My daughter came tumbling out of her religious education class recently, shouting, "Mom, I want to go to Washington; they’re killing babies!"
Next to her my 5-year-old chimed in, jumping up and down: "I want to go, I want to go!"
Dread flooded my stomach and chest; the abortion debate had reached my doorstop.
I knew it was coming. Years before when it came time to enroll our oldest daughter in CCD – Confraternity of Christian Doctrine, religious education for Catholics — I thought of the conflicts that lay ahead.
In CCD she’d be taught things my husband and I didn’t believe and, quite frankly, things we didn’t want her to believe.
We don’t believe that homosexuality is a disorder, we don’t believe the use of contraception is wrong and we don’t believe that having an abortion is a sin, or evil.

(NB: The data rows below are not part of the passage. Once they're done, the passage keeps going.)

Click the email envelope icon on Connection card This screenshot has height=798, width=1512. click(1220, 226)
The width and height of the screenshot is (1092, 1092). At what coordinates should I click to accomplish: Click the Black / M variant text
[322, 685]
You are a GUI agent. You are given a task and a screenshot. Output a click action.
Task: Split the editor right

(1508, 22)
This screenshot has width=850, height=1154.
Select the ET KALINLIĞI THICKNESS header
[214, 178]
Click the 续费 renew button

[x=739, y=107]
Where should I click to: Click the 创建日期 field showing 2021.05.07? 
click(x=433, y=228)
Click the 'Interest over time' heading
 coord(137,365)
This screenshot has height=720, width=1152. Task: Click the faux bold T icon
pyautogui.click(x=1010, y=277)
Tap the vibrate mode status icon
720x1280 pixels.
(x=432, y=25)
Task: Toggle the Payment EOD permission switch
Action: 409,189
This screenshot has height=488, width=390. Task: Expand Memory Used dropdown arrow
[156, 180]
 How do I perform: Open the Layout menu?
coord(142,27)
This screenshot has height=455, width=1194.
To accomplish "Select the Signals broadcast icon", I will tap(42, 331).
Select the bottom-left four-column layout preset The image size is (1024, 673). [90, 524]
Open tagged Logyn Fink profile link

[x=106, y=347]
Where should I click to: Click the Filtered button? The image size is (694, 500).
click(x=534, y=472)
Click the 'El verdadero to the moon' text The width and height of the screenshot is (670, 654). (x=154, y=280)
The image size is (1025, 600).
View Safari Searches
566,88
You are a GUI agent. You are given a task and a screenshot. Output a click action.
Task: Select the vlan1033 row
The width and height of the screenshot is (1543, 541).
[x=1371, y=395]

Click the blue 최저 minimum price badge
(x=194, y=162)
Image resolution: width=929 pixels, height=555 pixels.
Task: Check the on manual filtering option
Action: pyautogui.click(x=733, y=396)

But the Catholic Church is home for me, and it is more than the sum of the doctrine I ignore, more than the sum of its scandals and newspaper headlines.
It has something important to teach its members – and my children — about right and wrong, about love and commitment, about social justice and compassion.
And I pledged at my wedding and their baptism that any children would be raised Catholic.
" Have faith," I said to myself when I signed our oldest daughter up for CCD four years ago.
"You’ll hear a lot more about it in the coming years, and you’ll have to make your own decision about what you believe," I said, "but what’s important is that you know people have different opinions. The Church believes one thing; Mom and Dad believe another."
…A few days after that CCD lesson my husband and I sat down with our daughter and her science book and turned to the chapter on cells and cell division. We talked about when life begins according to science, and according to the church and talked some more about what this means in terms of an abortion.
She got bored after a while and squirmed away.
But she’ll be back and we’ll continue the discussion adding more of the missing pieces as she grows old enough to hear them.
Those who take their faith seriously have a hard time understanding cultural Catholics and exactly why they want to belong to a Church they fundamentally disagree with. Besides the Church exactly what other "organization" that they have problems with and who they see teaching as sins things that are totally fine would they let teach their children. Whatever happened to Isaiah injunction "Woe to those who call evil good, and good evil;" which surely they see the Church as doing? That certainly there are other religious denominations that fall much more in line with what they believe. I guess this is just a fundamental disconnect or a sort of religious patriotism of the sort of "My Church right or wrong." She says that it is important that the Church teaches what is right and wrong and than says that the Church is wrong about what it says is right.
What I also find interesting is the defense of abortion by those who say they have faith and belief in God. It is pretty much always a case of moral relativism and situational ethics. Support of the need for abortion is defended by naming the circumstances; whether it is rape, incest, economic, timing, etc – the situation is used to defend the need for abortion. In this article the same arguments are used and in like in most cases there is never talk of a soul, being created in the image of God, why it is okay to kill the innocent because of circumstances, etc. That a believer strangely makes no arguments in a religious context at all and make statements that are totally secular. For a moral relativist as in this case it comes down to "And then, it’s her choice" which is at least consistent, but extends the idea that the truth is what you choose to be the truth.